▸ EXERCISE
Would you return, word for word, the lines running from the one with "Toggle the highlighted magnet snap tool" to the final line of the listing below, pictures omitted?

--------------------

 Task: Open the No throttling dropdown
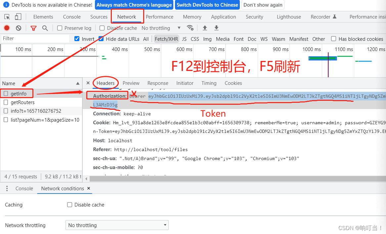162,28
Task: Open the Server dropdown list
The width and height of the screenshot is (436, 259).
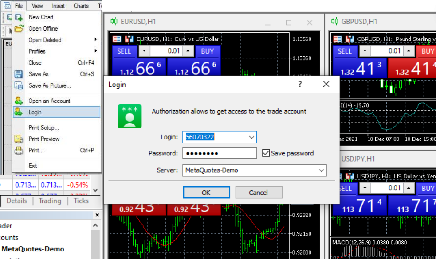Action: click(321, 170)
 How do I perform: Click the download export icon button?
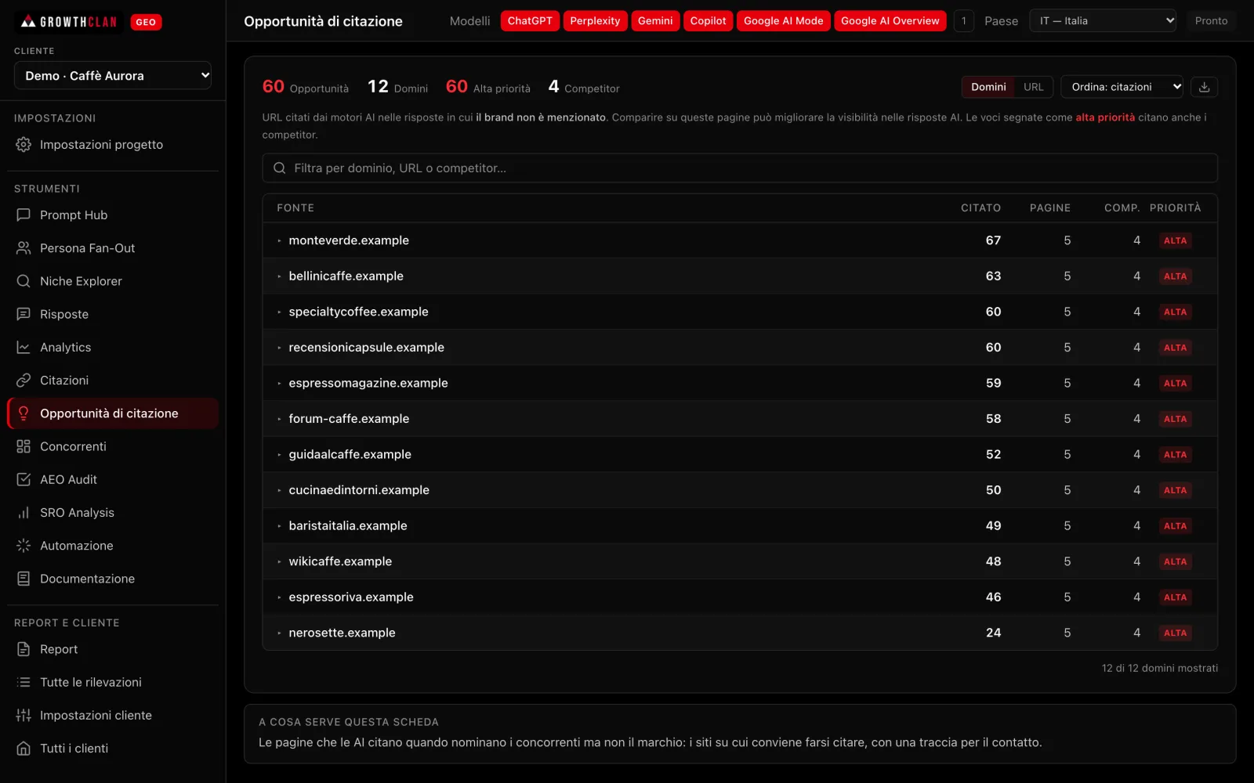[1204, 87]
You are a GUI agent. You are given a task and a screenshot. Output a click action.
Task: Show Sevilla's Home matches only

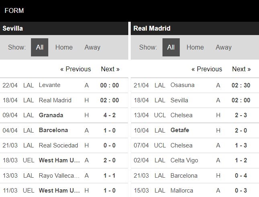tap(64, 48)
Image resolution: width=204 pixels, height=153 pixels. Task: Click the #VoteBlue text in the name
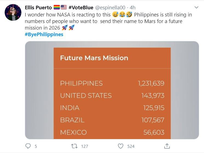click(x=81, y=7)
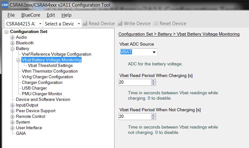
Task: Select the GAIA tree item
Action: coord(21,134)
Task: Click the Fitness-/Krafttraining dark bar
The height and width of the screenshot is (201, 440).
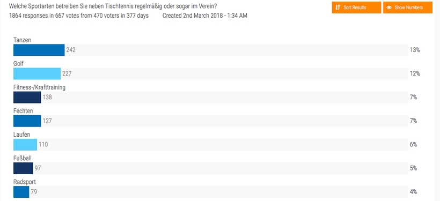Action: (27, 97)
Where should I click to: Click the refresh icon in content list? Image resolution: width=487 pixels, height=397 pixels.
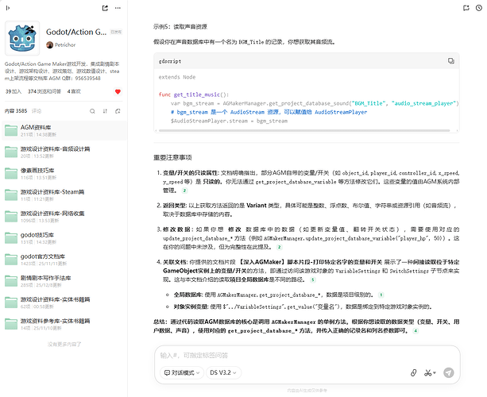[x=118, y=111]
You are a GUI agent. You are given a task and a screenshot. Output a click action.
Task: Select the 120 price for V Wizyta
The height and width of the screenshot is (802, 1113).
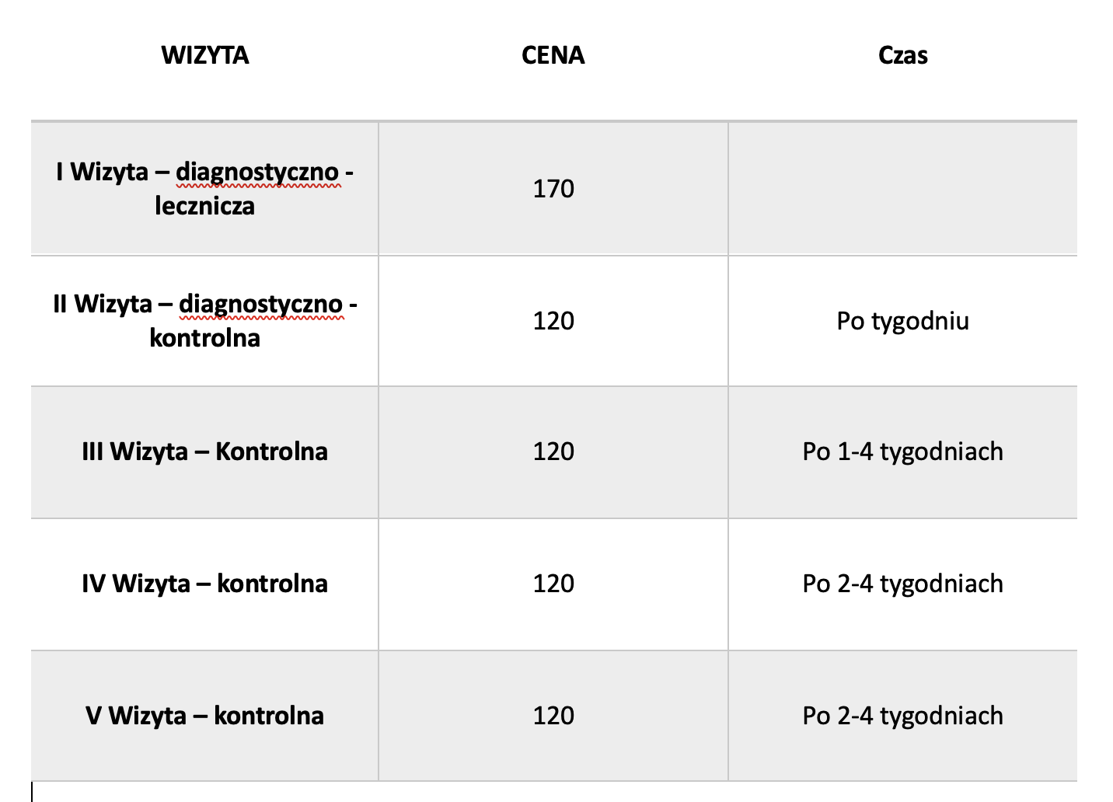pyautogui.click(x=553, y=716)
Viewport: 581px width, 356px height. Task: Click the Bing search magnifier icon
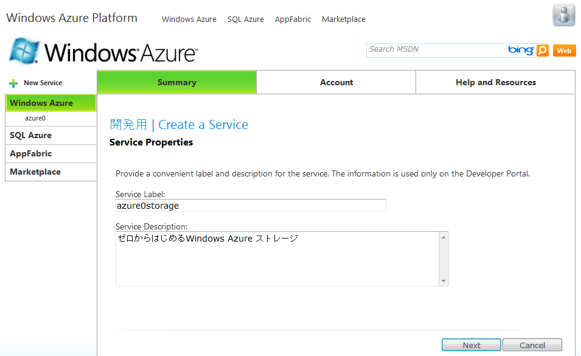543,51
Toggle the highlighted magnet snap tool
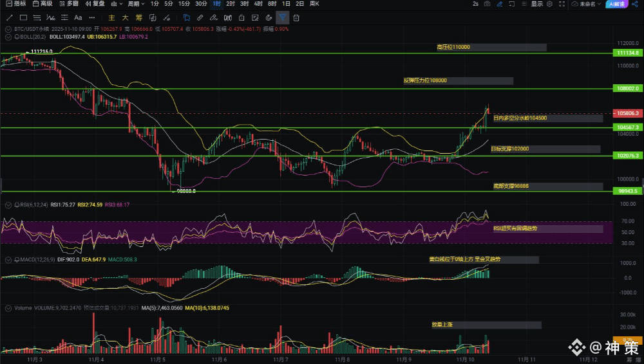Image resolution: width=644 pixels, height=364 pixels. pyautogui.click(x=283, y=17)
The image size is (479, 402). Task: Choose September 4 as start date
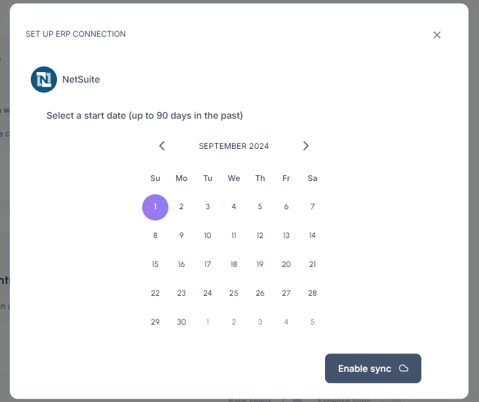tap(234, 207)
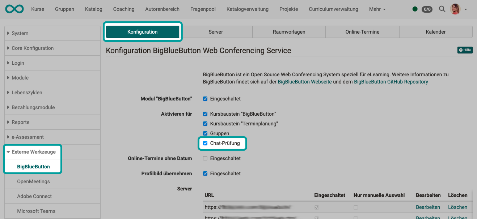This screenshot has height=219, width=477.
Task: Disable the Chat-Prüfung checkbox
Action: click(x=205, y=143)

--------------------

▸ RESPONSE BOX
Toggle the highlighted magnet snap tool
Image resolution: width=644 pixels, height=364 pixels. pyautogui.click(x=283, y=17)
The image size is (479, 402). Task: Choose September 4 as start date
tap(234, 207)
This screenshot has height=219, width=477.
Task: Disable the Chat-Prüfung checkbox
Action: click(x=205, y=143)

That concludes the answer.